Opinion/Walsh: Superman and me at Scarborough Beach

John Walsh (john@walshadv.com), a monthly contributor, is a partner in the East Greenwich-based communications firm Walsh & Associates.

I envy them as they pass my house pulling red wagons with toddlers in tow: the new dads.

That was me 27 years ago when we moved to the neighborhood. Back when we had three children under age 5. Back when I was Superman.

My kids were all giggles and wide eyes when I spun a basketball on my index finger. They clapped when I made a kite soar against the cloudless sky at our Block Island rental. And if thunder cracked like gunshots during a summer storm, they climbed into my arms. I assured them the heavens would calm.

But when a fall gashed my younger son Evan’s hand in our backyard, his blood was my Kryptonite. I was Everyman, not Superman, face ashen and skin coated in sweat.

John Walsh, right, with his father, Donald Walsh, and his brother Rob at Scarborough Beach in 1961.
John Walsh, right, with his father, Donald Walsh, and his brother Rob at Scarborough Beach in 1961.

My kids saw me as Everyman on other occasions, too, like when I cursed the drivers who cut me off on Route 95, and sometimes snapped at our dog, and, achingly, when I was putting Evan to bed one night.

I don’t recall what prompted his question, but it startled me.

“Do you miss your dad?” he asked with an innocence that belongs only to children. My father had died three months after Evan was born. The last time I had seen him, Dad had handed me the bill for his recent, long-overdue doctor’s visit.

“Yes, I do,” I said. Evan’s eyes asked me for more.

“You know what I think?” I said, my Everyman voice quavering. “My father’s alive every time we talk about him. Maybe that’s what heaven is.”

My 5-year-old set me straight. “You don’t really go to heaven,” he said matter-of-factly. “You’re buried. Heaven’s where you go in your head.”

I have often considered the shocking wisdom of my son’s words that night, and I’m thinking of them now.

In my head, I see my dad in black-and-white glossies from family photo albums: as a Marine Corps officer getting his commission, as a dean of students at Brown, smoking a cigarette and looking like George Peppard.

I see him calmly whisking fourth-grade me to the emergency room at Roger Williams Hospital after I gashed my head on the corner of a coffee table while horsing around with my older brother.

And in a less-than-heavenly reverie, I see him 20 years later in his two-room apartment on Waterman Avenue in North Providence, writing a letter that recently came into my possession. It’s to his brother in New Hampshire.

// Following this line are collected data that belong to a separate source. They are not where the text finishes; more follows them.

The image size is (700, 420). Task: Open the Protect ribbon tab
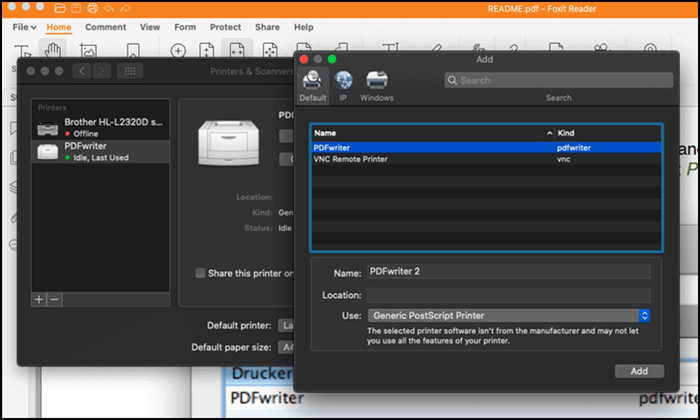pyautogui.click(x=225, y=27)
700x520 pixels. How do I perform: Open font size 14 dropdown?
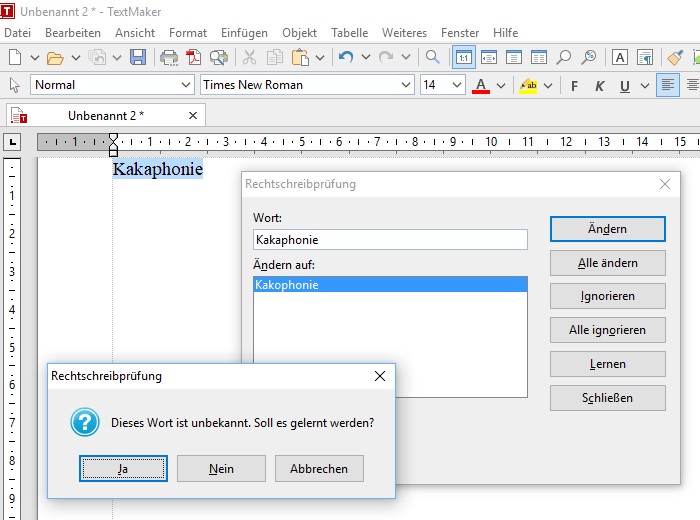tap(457, 85)
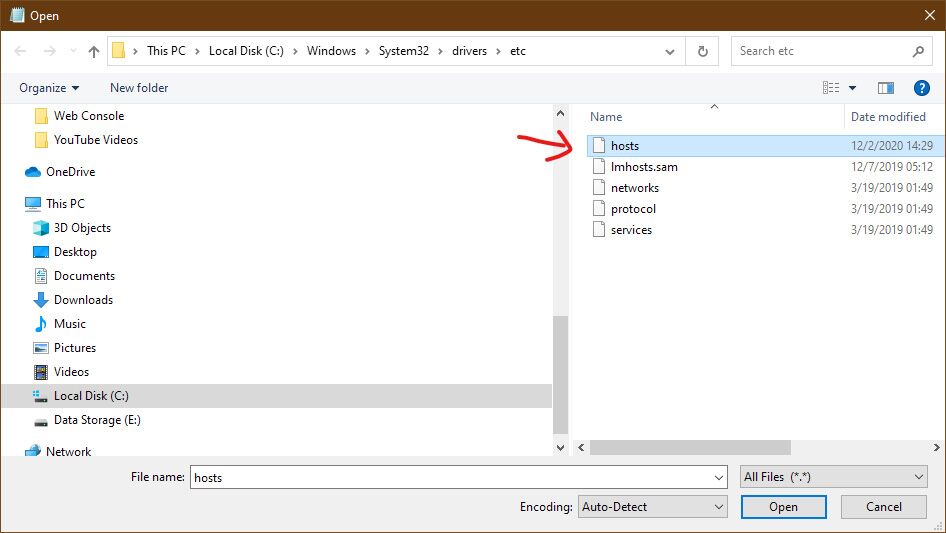Click the New folder button
The width and height of the screenshot is (946, 533).
[x=139, y=88]
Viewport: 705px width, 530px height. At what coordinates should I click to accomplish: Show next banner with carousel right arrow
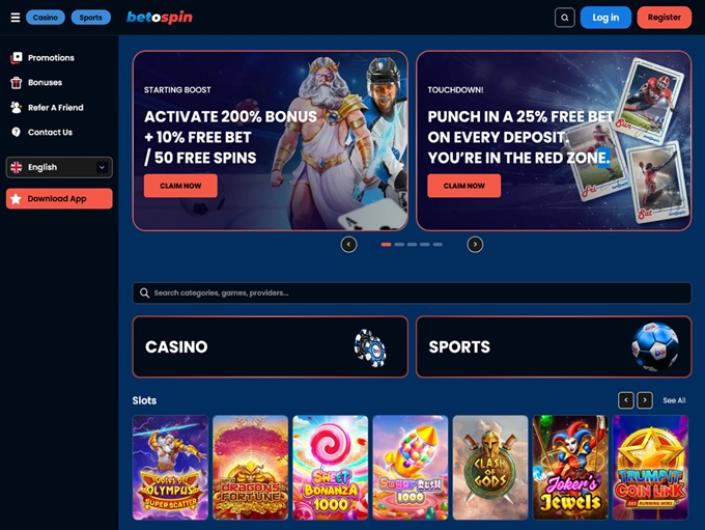(475, 245)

In his elegant hand, my dad notes that he “finally got an underpaying, paralyzingly dull job, low wages, no benefits, but thank God a check every week.” He reports he has emphysema and flashes his sharp wit: “The diagnostician wants to run a series of tests. I asked if he were paying.” He closes with reassurances: “I write only to inform not alarm you. You see, with you out there and the boys back here, I have a lot going for me.”

Now, in my head, I go to another heaven — to Dad and me in the water at Scarborough Beach on a bright October day. I am 7 years old and feel the strong tug of the undertow as a rising wave approaches. My father is beside me, lean and athletic.

As the wave curls and begins to break, I dive to ride it, arms reaching for the shore. But the water pounds me and I am upended in the churning tumult until, yanking me upward by my wrists, Dad plucks me from the ocean chaos.

We stand in the white sea foam laughing, Superman and me.